Il pacco è cupo, aggressivo, una fatica disumana, di quelle che rimandi perché è troppa. Il pacco ti devasta. Dopo aver corretto il pacco di Italiano vedi tutte le pronomicelle che ballano: ce, c’è, ce n’è, ce ne, gli, le, glielo, gliel’ho, là, l’ha, la, se, s’è, sé… Vedi ognuno con la i, vedi le h nei posti sbagliati. Ti  vengono i dubbi sulla beneficenza, sulla pasticceria, sulle i che vanno che vengono, sulle ciliegie, sulle lance e sulle fasce. E ti chiedi perché mai nessuno dei ragazzi usi il vocabolario, che è lì, è a loro disposizione. E la risposta è semplice: perché per aprire il vocabolario di Italiano devi avere un dubbio. E il dubbio non c’è.

Ecco allora che, dopo aver corretto il pacco, hai bisogno di una camera di decompressione, tipo ritirarti in una comunità di recupero a leggere Dostoevskij e a coltivare bonsai.

Eppure nel pacco ci sono anche delle belle sorprese: idee nuove, spunti originali! Però stanno tutte nella brutta copia, sotto le cancellature. Sotto quei ghirigori neri e nervosi intravedi bellissimo il pensiero che si affaccia… Ma poi si ferma, si blocca, e si ritira rassegnato. E la bella copia, in due scarne colonnine, porgerà l’articolazione di un pensiero elementare, perché ciò che i ragazzi non riescono a dire viene prontamente eliminato, insieme al pensiero complesso.

Tanti alunni mi dicono: Pressoré, eddai, io a Italiano sono sempre andato male!

Lo dicono con una punta di orgoglio, perfino! “A Italiano”: cioè quella roba lì piena di sentimentalismo, fiorellini, arcobaleni e paesaggi. Anche nell’immaginario collettivo degli adulti la meravigliosa vita dei laureati in Lettere si colloca  ai piedi dell’ermo colle, davanti a una siepe, a non fare un tubo, se non a guardare la luna con ciglio nebuloso e tremulo.

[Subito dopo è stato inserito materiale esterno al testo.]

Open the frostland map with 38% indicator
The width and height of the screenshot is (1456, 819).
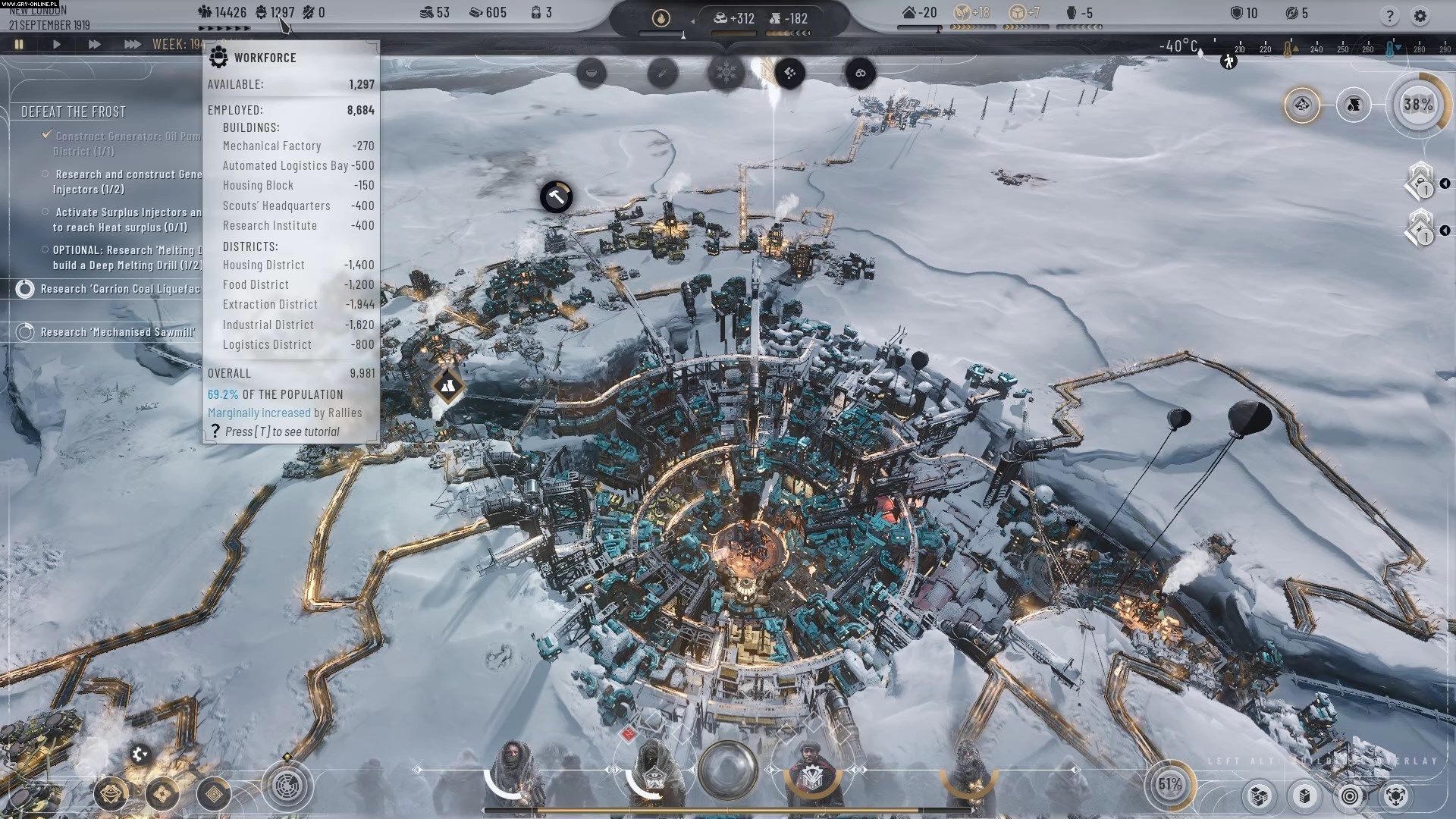click(x=1417, y=105)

Almeno fosse per colpa dell’alcool. No, è nebuloso e tremulo per le lacrime. Perché “Italiano” è una tragedia. Morti, stragi, parricidi, guerre, malattie. E’ venuta meno anche quell’empatia che un tempo faceva fraternizzare con un Giovannino Pascoli. Oggi l’unico punto di riferimento concreto è la cavallina storna che portava colui che non ritorna. Perché muoiono tutti, a “Italiano“.

Oppure  “Italiano” è quando t’innamori e stai nella pineta a sentire i rumori delle foglie sotto la pioggia, mentre giochi a nascondino con Ermione mezza nuda. E questo è già un aspetto che potrebbe essere più interessante, ma è solo la fantasia erotica di un ricco nullafacente. “Italiano” non serve a niente: è il regno dell’inutile, mentre tutto il resto del mondo fa i soldi.

E non diamo come sempre la colpa di tutto questo ai telefoni cellulari: litterae non dant panem, da sempre. La mistificazione dello scientismo impone da sempre che – scusate il bisticcio – le lettere non sappiano contare.

E invece no. “Italiano” è tutto ciò che abbiamo per elaborare ed esprimere il pensiero.

E potremo continuare a farlo solo se la civiltà che ci circonda sarà in grado di conferire a questa disciplina la dignità e il rispetto che essa merita. E se non dovesse accadere, allora resteremo solo noi a scuola, a dire che scrivere, bisogna.

Perciò adesso a noi due, pacco malefico. Grazie a te forse domani un ragazzo riuscirà a dire di più, a dire meglio, a dire perché. Magari domani un ragazzo riuscirà a spiegare  perché dirà “sì”, quando dirà sì.

E perché dirà “no” quando un giorno (speriamo) dirà: “NO”.